Northern Virginia is in hot demand (the population of Arlington County alone has grown by 12 percent over the past decade), but certain neighborhoods are especially prone to scouting visits from would-be homebuyers.

Lyon Village

Photo courtesy of Google Maps

Occupying a patch of prime real estate just one block north of Clarendon, this intimate neighborhood covers all the bases on many a homebuyer’s wish list. It’s a mere stone’s throw from the Orange Line Metro corridor with its many restaurants and shops; features kid-friendly parks and green spaces; and is powered by a network of active homeowners.

Plus, it’s heaven for pedestrians. Described by one local real estate agent as a “storybook” neighborhood, Lyon Village boasts a Walk Score of 86—the third-highest of all Arlington neighborhoods, after Ballston-Virginia Square and Clarendon-Courthouse.

The local Community House, which dates to 1949, is available to residents for a range of activities. Annual events include holiday parties, an Easter egg hunt, a Fourth of July parade and a spaghetti dinner fundraiser.

The neighborhood also has some interesting lore. Listed on the National Register of Historic Places, it was developed in the 1920s by real estate mogul Frank Lyon, who purchased the former Cruit dairy farm and subdivided it.

“Here, in Washington’s finest close-in suburb, are ideal homes,” reads a 1920s ad for the community. “In the midst of native trees and rippling streams, beautiful parks are being provided, fully equipped for the amusement of children.”

Photo courtesy of the Lyon Village Citizens Association

Those claims still ring true today in the village that was voted “Best Neighborhood” in our 2013 “Best of Arlington” reader survey.

“Many of Arlington’s most established and popular neighborhoods like Lyon Village were developed as early-20th-century commuter suburbs,” says county historic preservation planner Cynthia Liccese-Torres.

“They remain just as viable into the next century, as current residents are attracted to the very same principles and amenities that the original communities offered.”

At the same time, Lyon Village, with its active, 900-household listserv, is forward-thinking in its use of 21st-century technology.

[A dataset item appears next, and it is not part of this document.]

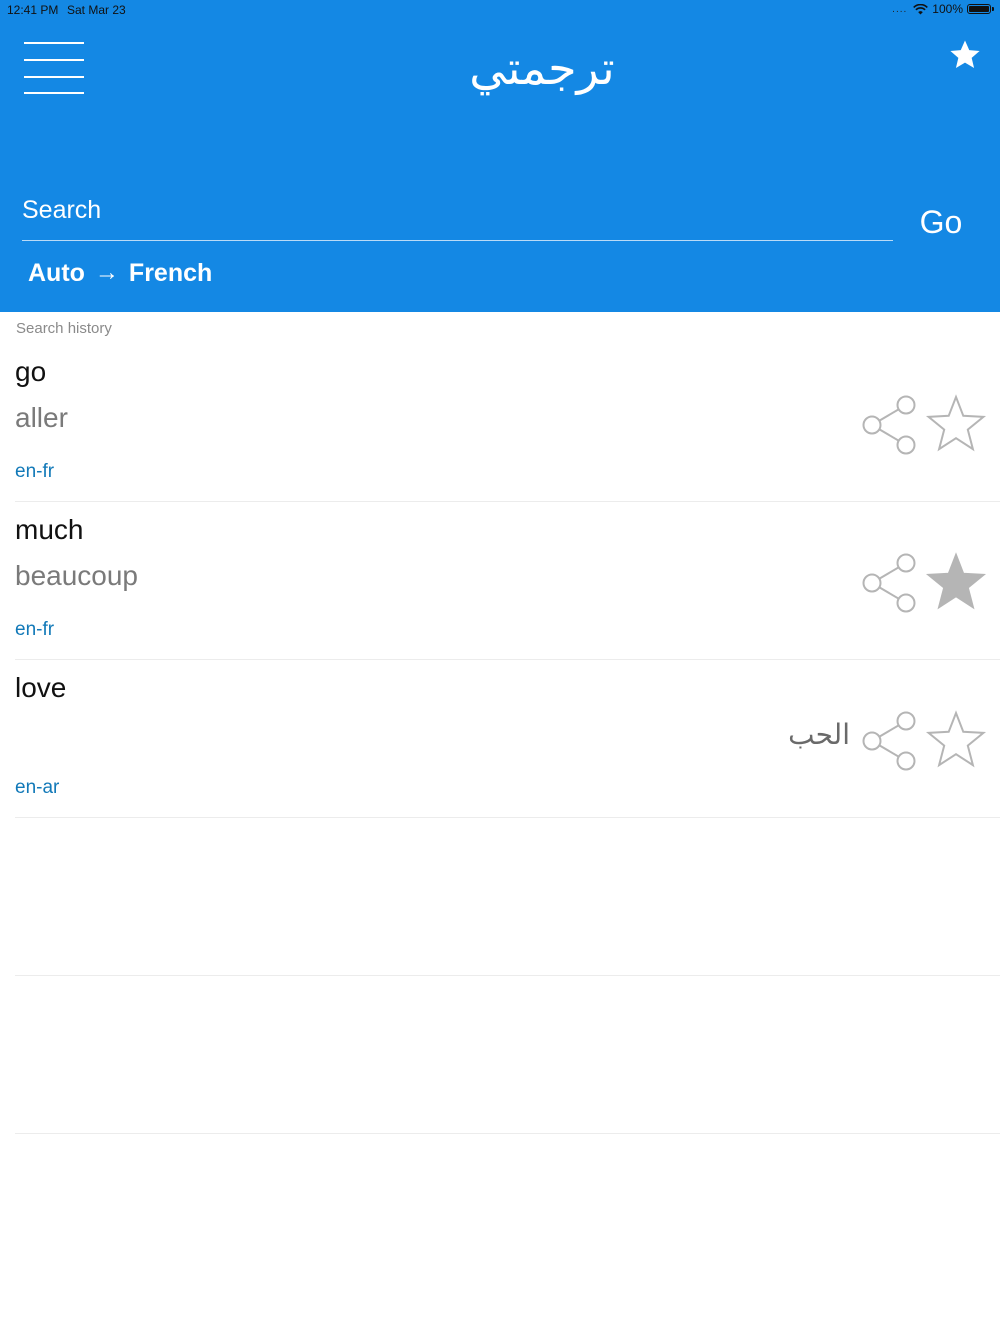  I want to click on search-field, so click(458, 214).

After last summer’s derecho storm, for example, former Lyon Village Citizens Association president H.K. Park sent out a message soliciting information from residents about power outages and downed power lines. He then layered the ensuing data onto a neighborhood map and sent it to Dominion Power, which made restoring order much easier.

“Lyon Village has always been a close-knit community where neighbors have historically looked out for one another,” Park says. “[But] I didn’t fully appreciate, until then, how digital tools such as an email listserv or website could turbocharge our community spirit.”

At A Glance

Average home price: $1.07 million

Average days on market: 49

Homes sold in 2012: 20

Neighborhood schools: Taylor, Key Immersion, Jamestown and Arlington Science Focus Elementary; Williamsburg Middle; Washington-Lee High

Closest Metro stops: Clarendon and Courthouse

Notable landmark: In 1940, neighborhood residents sued developer Frank Lyon (and won, in a case that went to the Virginia Supreme Court) for failing to relinquish control of a community trust fund that had been created with proceeds from early lot sales and intended for community use. The two empty lots and $20,000 that Lyon paid in the court settlement were used to build the Lyon Village Community House, in 1949, on North Highland Street.